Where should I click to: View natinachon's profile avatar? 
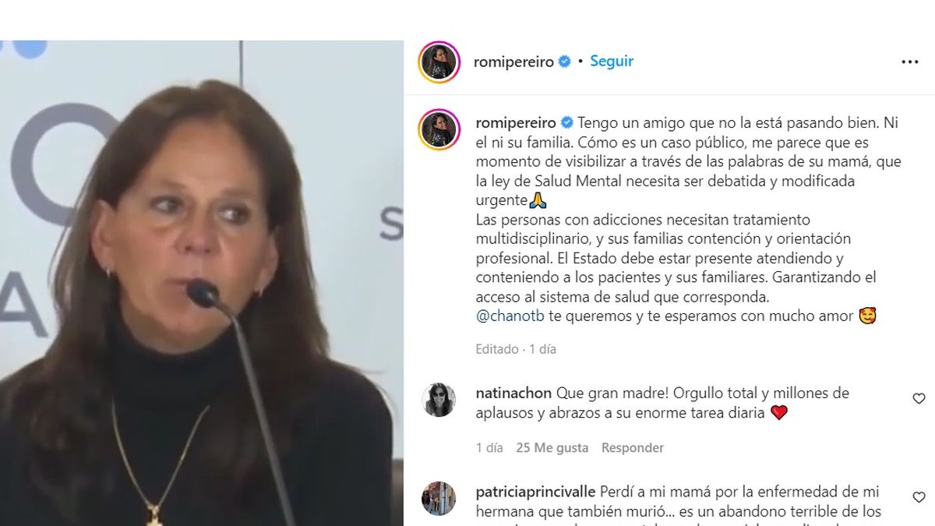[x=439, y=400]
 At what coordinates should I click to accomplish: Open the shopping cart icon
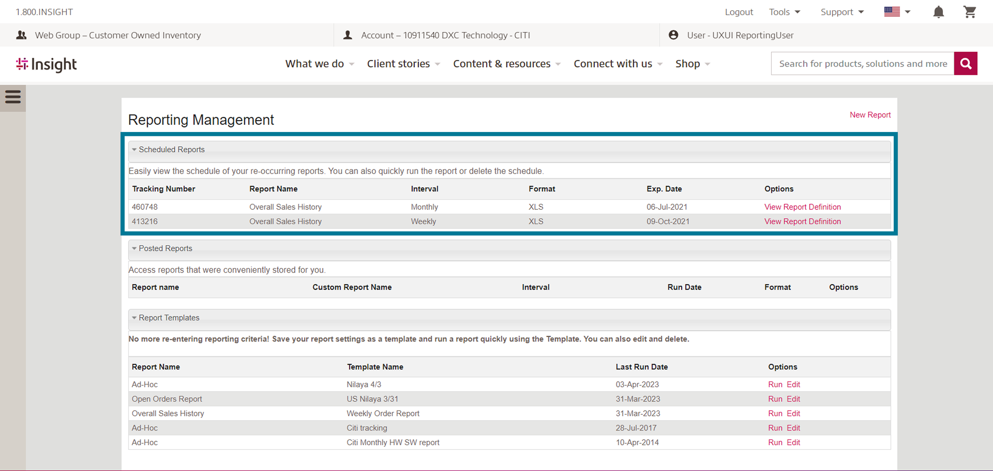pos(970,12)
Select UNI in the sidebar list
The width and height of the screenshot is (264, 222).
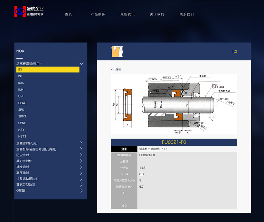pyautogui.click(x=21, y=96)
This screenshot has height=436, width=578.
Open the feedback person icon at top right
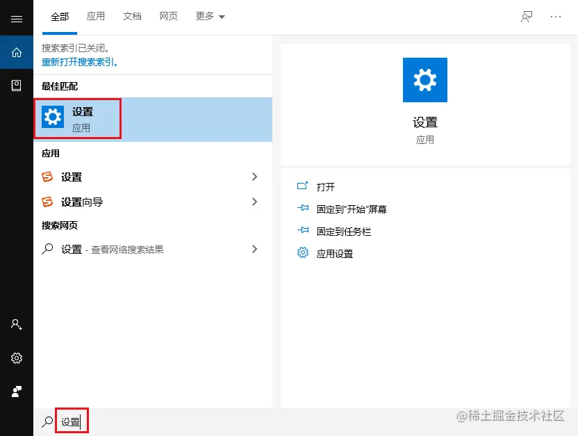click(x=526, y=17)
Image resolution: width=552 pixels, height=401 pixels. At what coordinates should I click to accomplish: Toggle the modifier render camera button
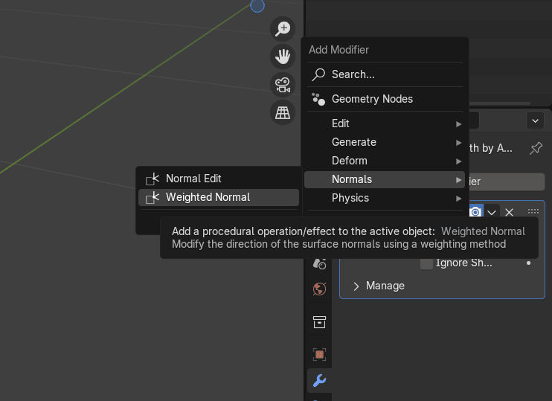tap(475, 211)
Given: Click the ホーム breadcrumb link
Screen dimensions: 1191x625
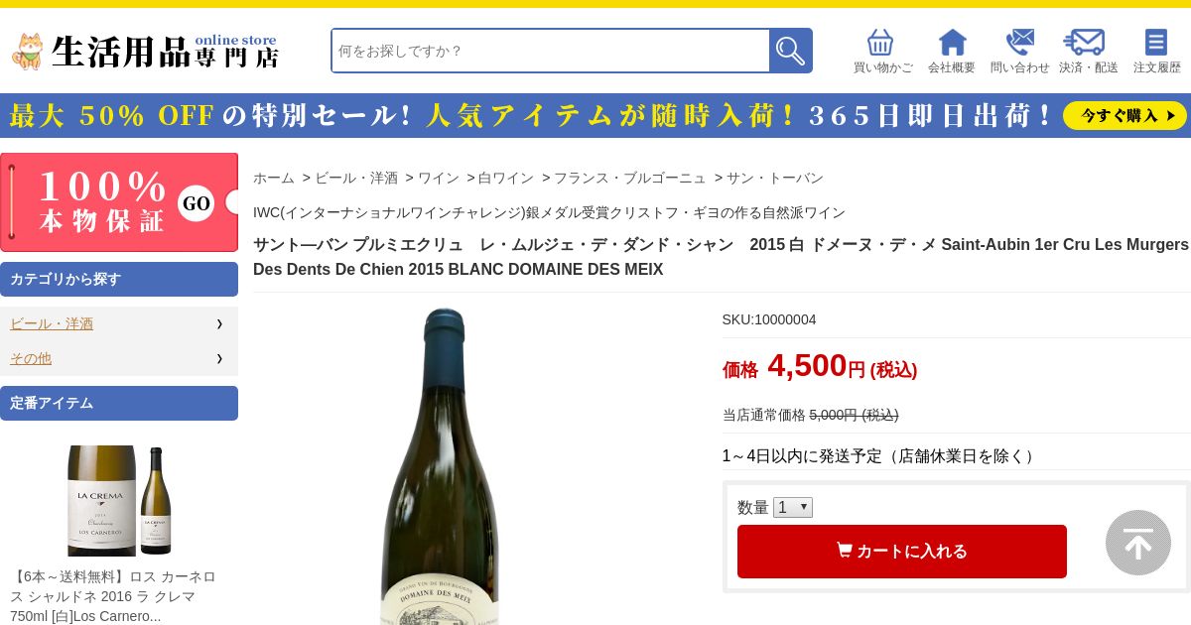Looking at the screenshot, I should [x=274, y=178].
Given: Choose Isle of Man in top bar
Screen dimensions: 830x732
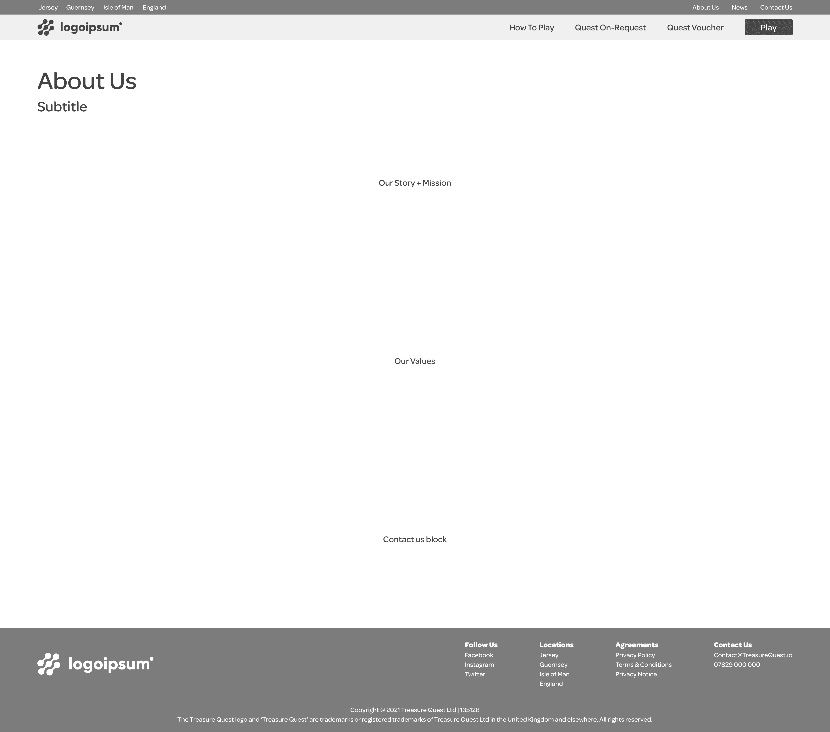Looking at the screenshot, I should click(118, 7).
--
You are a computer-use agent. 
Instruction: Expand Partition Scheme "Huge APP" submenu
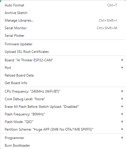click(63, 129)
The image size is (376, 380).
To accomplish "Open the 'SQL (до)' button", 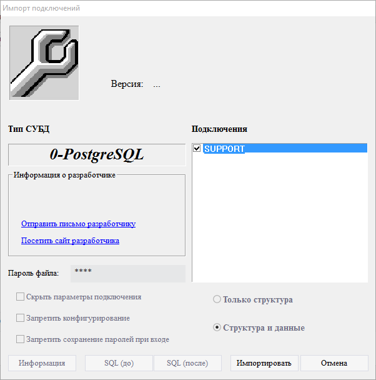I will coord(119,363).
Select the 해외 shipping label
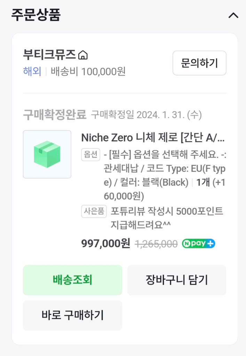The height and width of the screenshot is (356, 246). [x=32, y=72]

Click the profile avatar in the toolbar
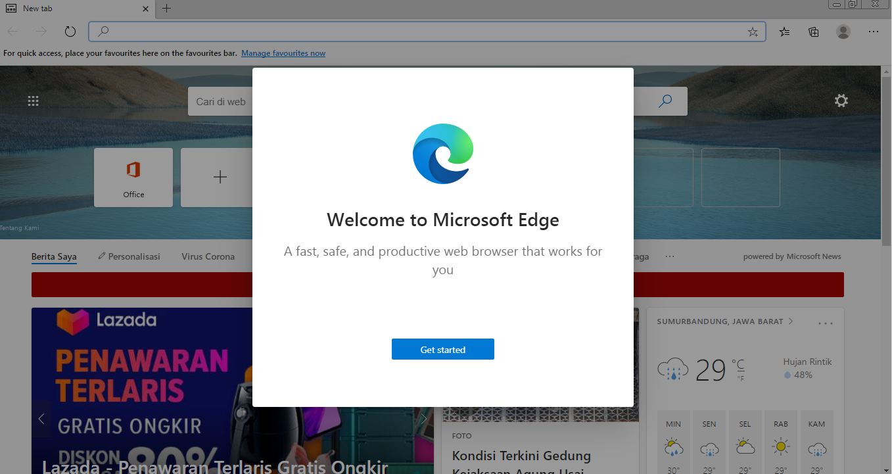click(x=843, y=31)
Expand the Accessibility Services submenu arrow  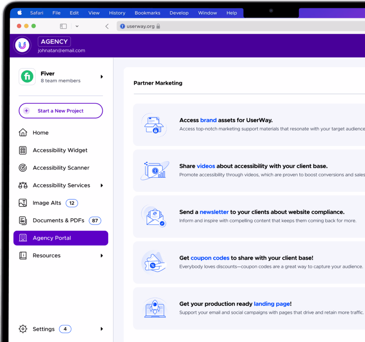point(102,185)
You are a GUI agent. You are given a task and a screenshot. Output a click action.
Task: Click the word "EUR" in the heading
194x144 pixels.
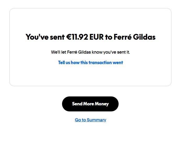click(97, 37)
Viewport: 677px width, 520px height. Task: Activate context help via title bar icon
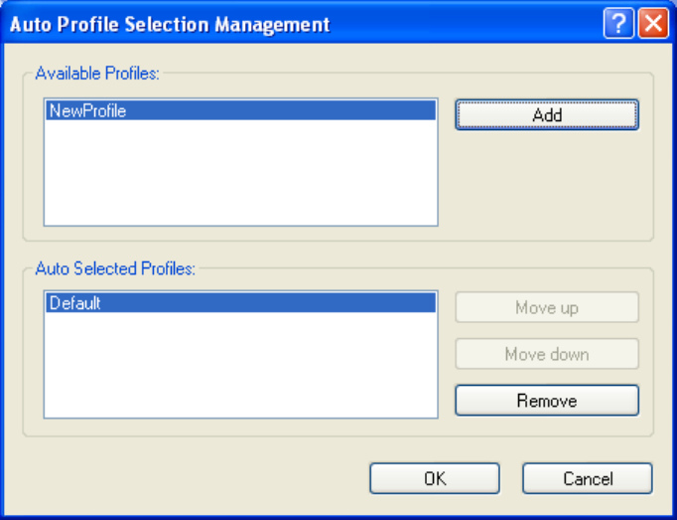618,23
==
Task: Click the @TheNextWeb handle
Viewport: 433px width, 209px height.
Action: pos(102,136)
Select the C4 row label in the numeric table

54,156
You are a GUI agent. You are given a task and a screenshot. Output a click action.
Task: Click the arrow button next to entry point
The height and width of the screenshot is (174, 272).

*Exercise:* Please pull out each line in the entries above that contains the word "avatar".

*Answer to this problem:*
Where should I click to: View natinachon's profile avatar? 
Click the profile avatar in the toolbar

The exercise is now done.